Pesquisar este blog

domingo, 19 de fevereiro de 2017

Chuvas numa sexta-feira - Gilberto Costa



Todo dia bom no Sertão do Seridó é dia de chuvas. E se for numa sexta-feira e à noite, então, nem se fala. E se faltar energia e a escuridão for suprida por uma lamparina, é indescritível!

Chuvas em uma sexta-feira torna a feira do sábado mais alegre. Os seridoenses se esbaldam em suas fabulações e as vozes se impostam além do normal. E tome histórias de chuvas e previsões de um bom inverno. As manifestações de crenças se multiplicam. Os homens tiram seus chapéus, trazem para lado esquerdo do peito e olham para o céu. As mulheres juntam suas mãos e fazem gestos de preces. Todos agradecem a Deus por atender suas orações.

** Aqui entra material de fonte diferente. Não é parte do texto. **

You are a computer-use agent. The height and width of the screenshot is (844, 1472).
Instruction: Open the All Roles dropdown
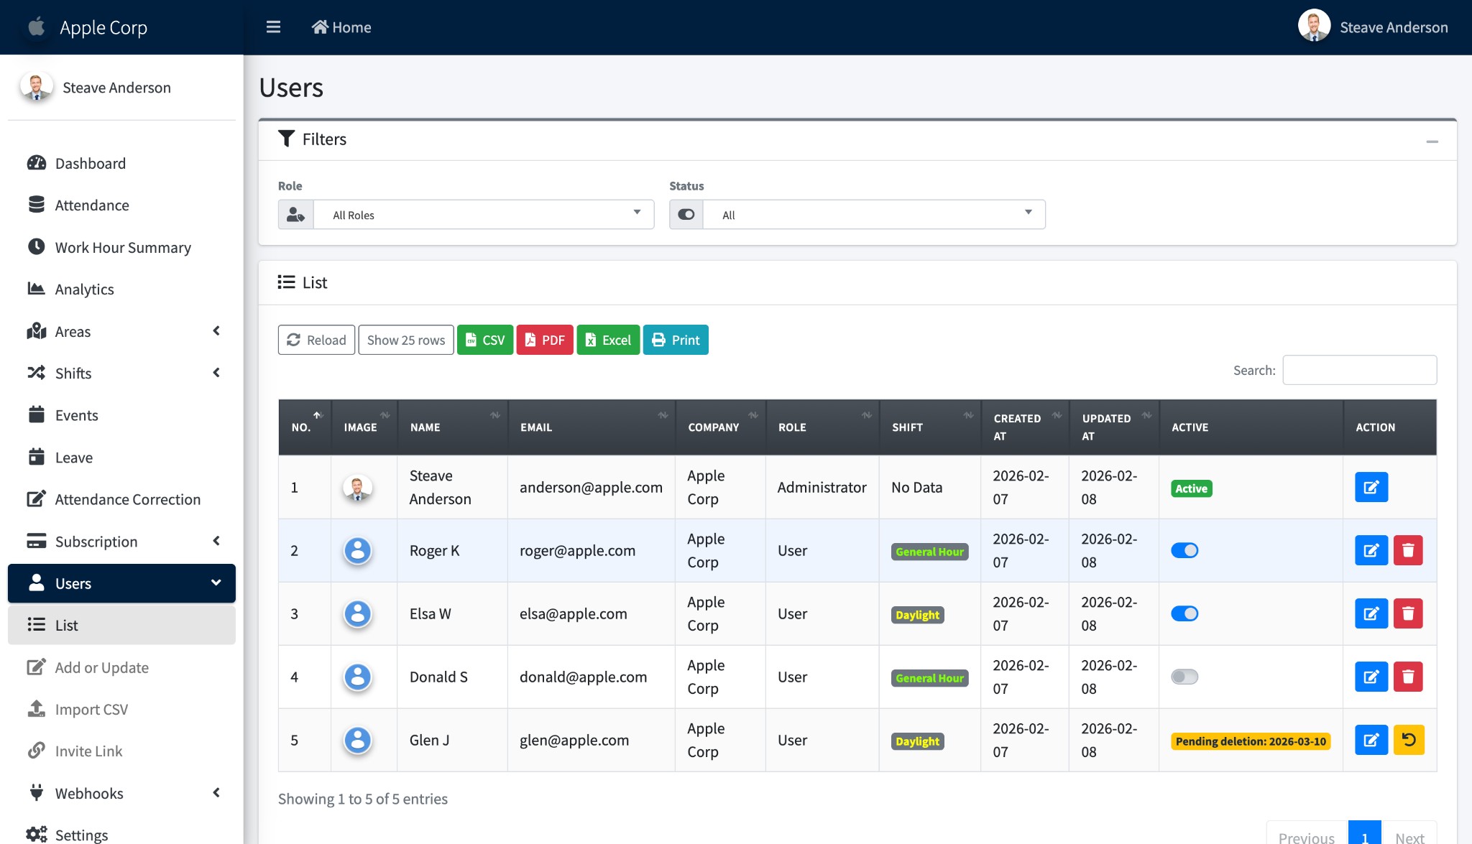point(483,215)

Hoje, antes de ir à feira livre, percorro cedinho os caminhos da caatinga. Por algum momento, destino meus ouvidos à percussão dos chocalhos do gado no pasto e o aboio dos vaqueiros. É incrível a sintonia entre os envolvidos! Eles não destoam. E não tem como ficar alheio à passarada. Como demonstra felicidade os pássaros, ainda com suas penas pré-aquecidas, ensaiando voos e preparando seus bicos para o canto matinal! Escuto barulho de água escorrendo pelas ribanceiras. Agora sei por que, quando criança, deixava-me conduzir por esses sons e me perdia no meio do mato.

Abro os olhos. Preciso saber como estão as flores dos cardeiros. Vagueio por onde imagino encontrá-los. Lá estão eles como se fevereiro fosse a primavera! E como mudam com as chuvas nossos resistentes cardeiros! Até aqueles que parecem sucumbir estão a florir! E eles não se fazem sós. Há companhias. O Sertão do Seridó começa a mudar sua tonalidade.
Olho para cima. O sol ainda não deu as caras. Hás razões para tanta preguiça. Hoje ele pode acordar mais tarde.

Percorro o caminho de volta. A feira me espera. A euforia na feira livre do sábado segue com as comemorações. As banquinhas com caldos, paneladas, buchadas e fritadas de carneiro atraem os compadres e as comadres para os festejos. E as lapadas de cachaça e conhaque de alcatrão com limão se multiplicam. E logo aparece um sanfoneiro com seu fole tocando um xote. E o som das zapragatas de couro faz coro com o canto e as vozes animadas.
É assim quando chove no Sertão do Seridó!